Re: [Gluster-devel] Fuse client hangs on doing multithreading IO tests

2016-06-25 Thread len...@storswift.com
Hi,

Sorry, the client OS version is CentOS 6.6, not 6.7.

And I find it is not the problem of GlusterFS. It's a kernel problem. 
futex_wait() may cause deadlock.

https://groups.google.com/forum/#!msg/mechanical-sympathy/QbmpZxp6C64/nMhNjQPTeLEJ
 

It just happens on CentOS 6.5. The bug was fixed on kernel 2.6.32-504.16.2. 
After I upgrade the kernel, then I have not seen this problem until now. I will 
continue the test to confirm it is solved.

Thanks,
Paul
 
From: paul
Date: 2016-06-25 01:44
To: FNU Raghavendra Manjunath
CC: gluster-devel@gluster.org; gluster-us...@gluster.org
Subject: Re: [Gluster-devel] Fuse client hangs on doing multithreading IO tests
Hi, Raghavendra,

The typical file size is 2GB. I remember that the problem existed if I use 10MB 
file size.

I have attached the logs. The attachment file includes the logs of one client 
and two servers.

This time the client hung at 16:48 on June 24.  

Thanks,
Paul

 Original Message  
Sender: FNU Raghavendra Manjunath<rab...@redhat.com>
Recipient: 冷波<len...@storswift.com>
Cc: gluster-devel@gluster.org<gluster-devel@gluster.org>; 
gluster-us...@gluster.org<gluster-us...@gluster.org>
Date: Friday, Jun 24, 2016 23:18
Subject: Re: [Gluster-devel] Fuse client hangs on doing multithreading IO tests


Hi,

Any idea how big were the files that were being read?

Can you please attach the logs from all the gluster server and client nodes? 
(the logs can be found in /var/log/glusterfs)

Also please provide the /var/log/messages from all the server and client nodes.

Regards,
Raghavendra


On Fri, Jun 24, 2016 at 10:32 AM, 冷波 <len...@storswift.com> wrote:
Hi,

We found a problem when doing traffic tests. We created a replicated volume 
with two storage nodes (CentOS 6.5). There was one FUSE client (CentOS 6.7)

DATASET EXCERPT
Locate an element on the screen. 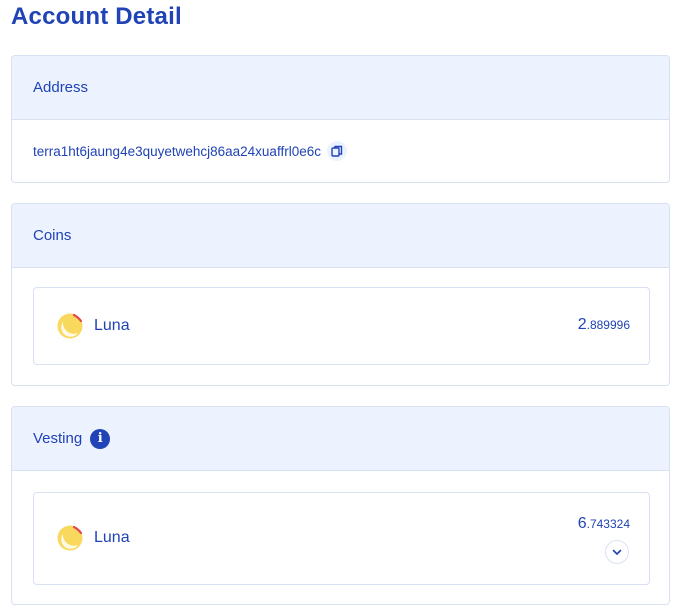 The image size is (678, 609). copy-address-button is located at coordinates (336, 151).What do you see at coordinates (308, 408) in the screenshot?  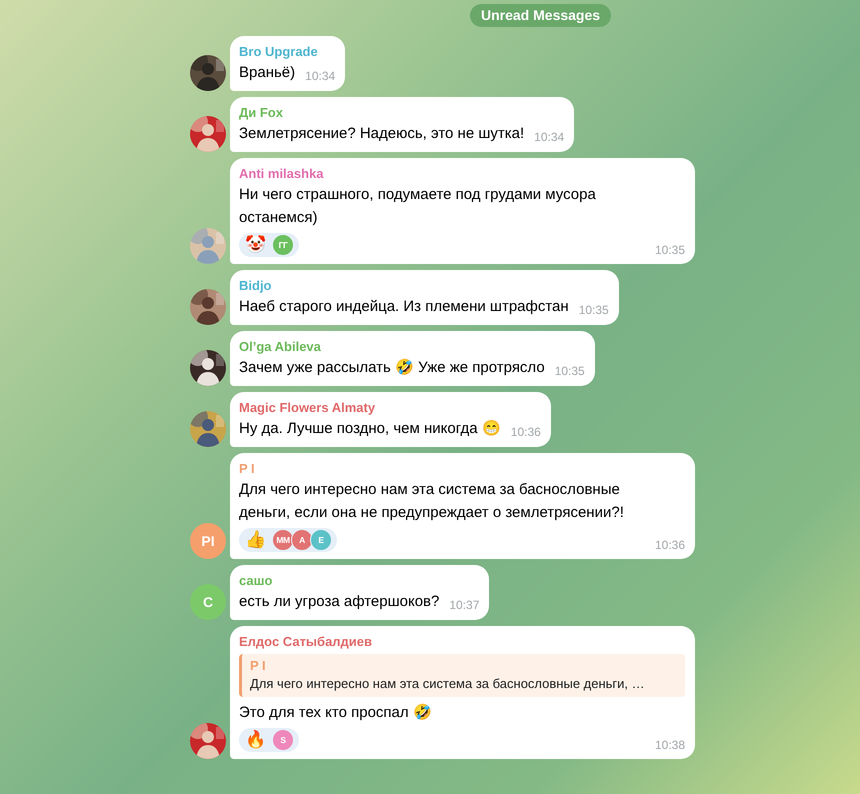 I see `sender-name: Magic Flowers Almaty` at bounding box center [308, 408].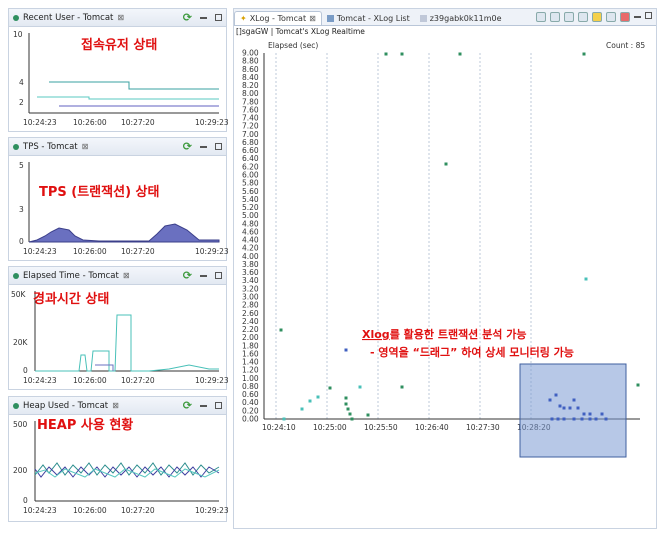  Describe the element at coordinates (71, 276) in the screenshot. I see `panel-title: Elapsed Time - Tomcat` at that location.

WHAT YOU NEED TO DO
Please continue the GlusterFS mailing-list thread about the hanging FUSE client, picking up right after its final words.

RESPONSE TO THIS EXERCISE
which did multi-threading reads and writes. Most of IOs are reads for big 
files. All machines used 10Gbe NICs. And the typical read throught was 4-6Gbps 
(0.5-1.5GB/s). 

After the test ran several minutes, the test program hung. The throughput 
suddenly dropped to zero. Then there was no traffic any more. If we ran df, df 
would hang, too. But we could still read or write the volume from other clients.

We tried several GlusterFS version from 3.7.5 to 3.8.0. Each version had this 
problem. We also tried to restore default GlusterFS options, but the problem 
still existed.

The GlusterFS version was 3.7.11 for the following stacks.

This was the stack of dd when hanging:
[] wait_answer_interruptible+0x81/0xc0 [fuse]
[] __fuse_request_send+0x1db/0x2b0 [fuse]
[] fuse_request_send+0x12/0x20 [fuse]
[] fuse_statfs+0xda/0x150 [fuse]
[] statfs_by_dentry+0x74/0xa0
[] vfs_statfs+0x1b/0xb0
[] user_statfs+0x47/0xb0
[] sys_statfs+0x2a/0x50
[] system_call_fastpath+0x16/0x1b
[] 0x

This was the stack of gluster:
[] futex_wait_queue_me+0xba/0xf0
[] futex_wait+0x1c0/0x310
[] do_futex+0x121/0xae0
[] sys_futex+0x7b/0x170
[] system_call_fastpath+0x16/0x1b
[] 0x

This was the stack of the test program:
[] hrtimer_nanosleep+0xc4/0x180
[] sys_nanosleep+0x6e/0x80
[] system_call_fastpath+0x16/0x1b
[] 0x

Any clue?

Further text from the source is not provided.